◆ Work instructions ◆
Extract the run of lines that starts at the top of the records below and ends at the line with "Личный кабинет для ГО и ЧС (106, 1626)", keeping both ends and excluding pictures.

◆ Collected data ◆

^^^^

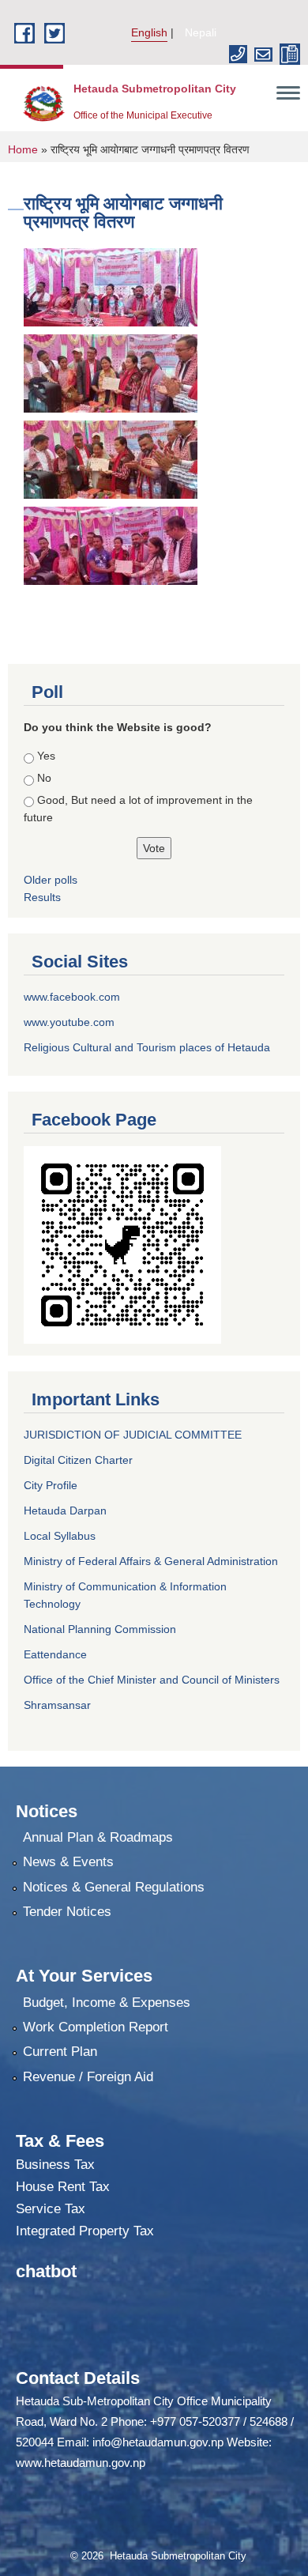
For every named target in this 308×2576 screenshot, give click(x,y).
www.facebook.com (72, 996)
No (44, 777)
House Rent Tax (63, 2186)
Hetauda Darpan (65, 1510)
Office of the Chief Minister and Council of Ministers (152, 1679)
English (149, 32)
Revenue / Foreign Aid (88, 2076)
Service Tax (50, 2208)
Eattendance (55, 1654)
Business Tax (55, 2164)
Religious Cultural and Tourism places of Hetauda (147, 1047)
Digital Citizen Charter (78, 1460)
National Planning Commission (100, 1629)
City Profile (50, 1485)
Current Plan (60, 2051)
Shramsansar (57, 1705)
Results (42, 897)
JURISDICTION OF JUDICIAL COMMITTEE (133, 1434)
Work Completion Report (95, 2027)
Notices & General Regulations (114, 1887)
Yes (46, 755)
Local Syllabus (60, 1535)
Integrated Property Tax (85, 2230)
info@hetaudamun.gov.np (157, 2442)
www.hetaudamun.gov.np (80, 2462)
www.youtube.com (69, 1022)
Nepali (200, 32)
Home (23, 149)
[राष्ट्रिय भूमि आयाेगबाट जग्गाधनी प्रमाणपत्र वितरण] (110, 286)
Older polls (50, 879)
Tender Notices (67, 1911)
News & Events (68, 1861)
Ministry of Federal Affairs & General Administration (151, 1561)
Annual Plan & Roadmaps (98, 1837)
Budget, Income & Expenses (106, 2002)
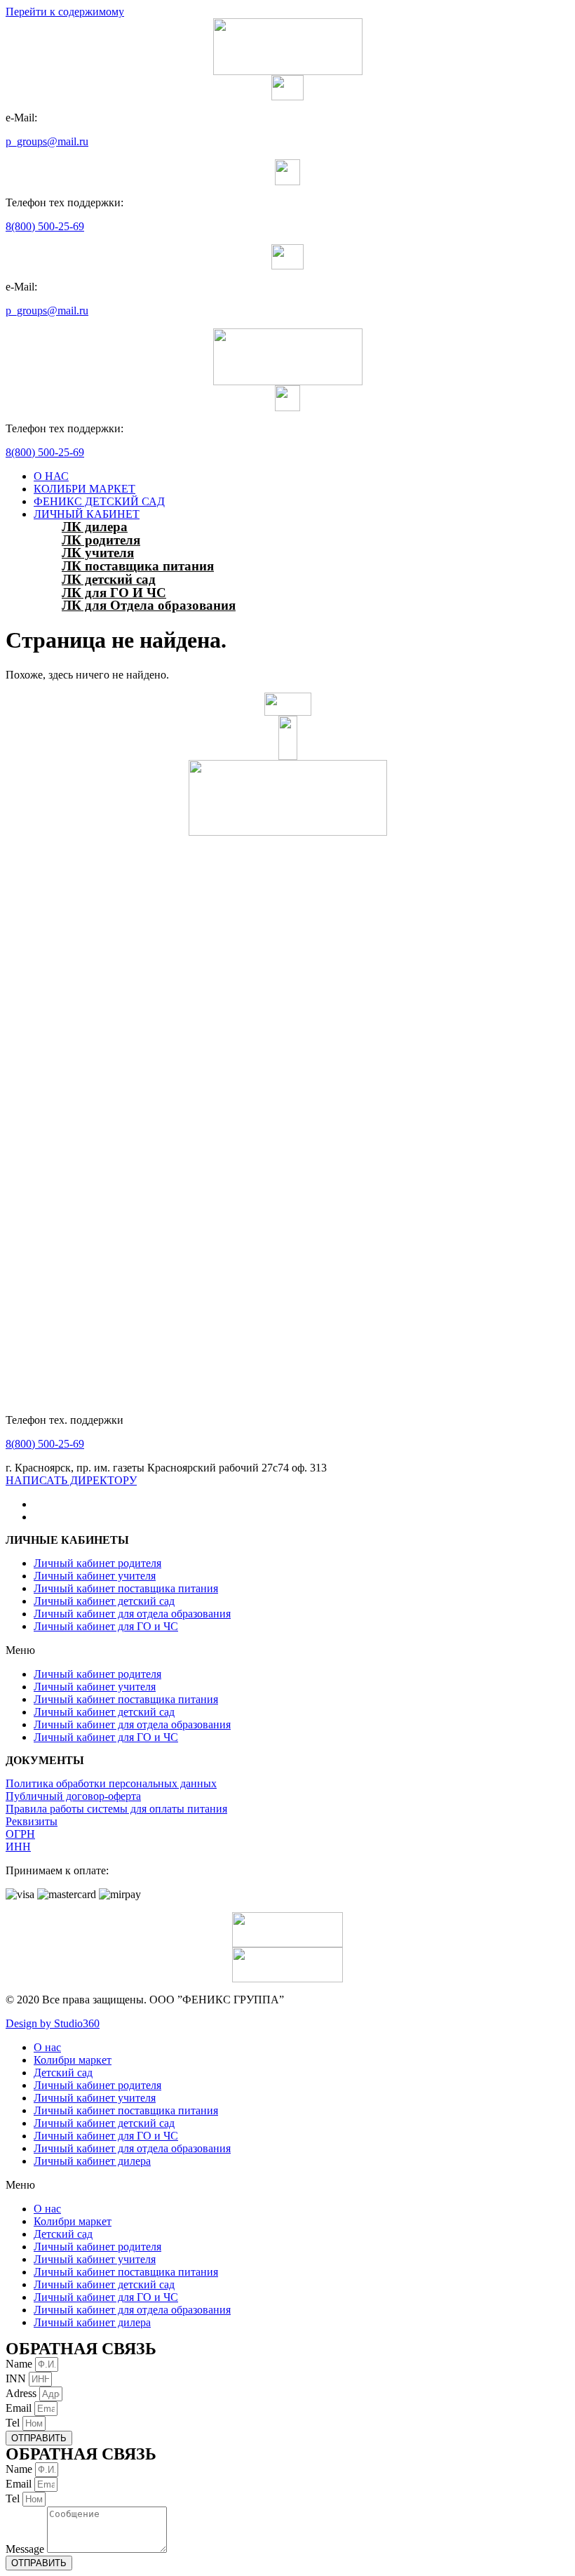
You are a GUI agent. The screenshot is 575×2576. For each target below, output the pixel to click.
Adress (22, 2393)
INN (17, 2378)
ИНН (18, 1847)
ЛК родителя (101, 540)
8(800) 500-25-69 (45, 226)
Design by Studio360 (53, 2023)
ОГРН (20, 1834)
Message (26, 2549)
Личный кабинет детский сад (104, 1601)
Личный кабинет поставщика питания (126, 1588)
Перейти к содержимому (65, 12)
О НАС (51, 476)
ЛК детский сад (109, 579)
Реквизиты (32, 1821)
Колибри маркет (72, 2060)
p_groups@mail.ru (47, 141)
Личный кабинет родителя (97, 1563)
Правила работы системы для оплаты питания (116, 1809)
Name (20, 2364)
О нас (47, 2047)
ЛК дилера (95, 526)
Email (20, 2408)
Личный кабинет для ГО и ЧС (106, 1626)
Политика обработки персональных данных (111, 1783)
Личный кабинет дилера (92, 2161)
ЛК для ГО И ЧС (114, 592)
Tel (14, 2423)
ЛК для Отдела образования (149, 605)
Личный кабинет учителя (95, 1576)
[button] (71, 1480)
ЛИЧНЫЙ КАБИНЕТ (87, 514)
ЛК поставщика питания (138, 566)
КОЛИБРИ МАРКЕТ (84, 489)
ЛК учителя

^^^^

◆ Response to the exercise ◆
For every named target in this 308×2576 screenshot, give click(x,y).
www.facebook.com (72, 996)
No (44, 777)
House Rent Tax (63, 2186)
Hetauda Darpan (65, 1510)
Office of the Chief Minister and Council of Ministers (152, 1679)
English (149, 32)
Revenue / Foreign Aid (88, 2076)
Service Tax (50, 2208)
Eattendance (55, 1654)
Business Tax (55, 2164)
Religious Cultural and Tourism places of Hetauda (147, 1047)
Digital Citizen Charter (78, 1460)
National Planning Commission (100, 1629)
City Profile (50, 1485)
Current Plan (60, 2051)
Shramsansar (57, 1705)
Results (42, 897)
JURISDICTION OF JUDICIAL COMMITTEE (133, 1434)
Work Completion Report (95, 2027)
Notices & General Regulations (114, 1887)
Yes (46, 755)
Local Syllabus (60, 1535)
Integrated Property Tax (85, 2230)
info@hetaudamun.gov.np (157, 2442)
www.hetaudamun.gov.np (80, 2462)
www.youtube.com (69, 1022)
Nepali (200, 32)
Home (23, 149)
[राष्ट्रिय भूमि आयाेगबाट जग्गाधनी प्रमाणपत्र वितरण] (110, 286)
Older polls (50, 879)
Tender Notices (67, 1911)
News & Events (68, 1861)
Ministry of Federal Affairs & General Administration (151, 1561)
Annual Plan & Roadmaps (98, 1837)
Budget, Income & Expenses (106, 2002)
You are a GUI agent. The screenshot is 575×2576. For each target below, output the pixel to click.
Adress (22, 2393)
INN (17, 2378)
ИНН (18, 1847)
ЛК родителя (101, 540)
8(800) 500-25-69 (45, 226)
Design by Studio360 (53, 2023)
ОГРН (20, 1834)
Message (26, 2549)
Личный кабинет детский сад (104, 1601)
Личный кабинет поставщика питания (126, 1588)
Перейти к содержимому (65, 12)
О НАС (51, 476)
ЛК детский сад (109, 579)
Реквизиты (32, 1821)
Колибри маркет (72, 2060)
p_groups@mail.ru (47, 141)
Личный кабинет родителя (97, 1563)
Правила работы системы для оплаты питания (116, 1809)
Name (20, 2364)
О нас (47, 2047)
ЛК дилера (95, 526)
Email (20, 2408)
Личный кабинет для ГО и ЧС (106, 1626)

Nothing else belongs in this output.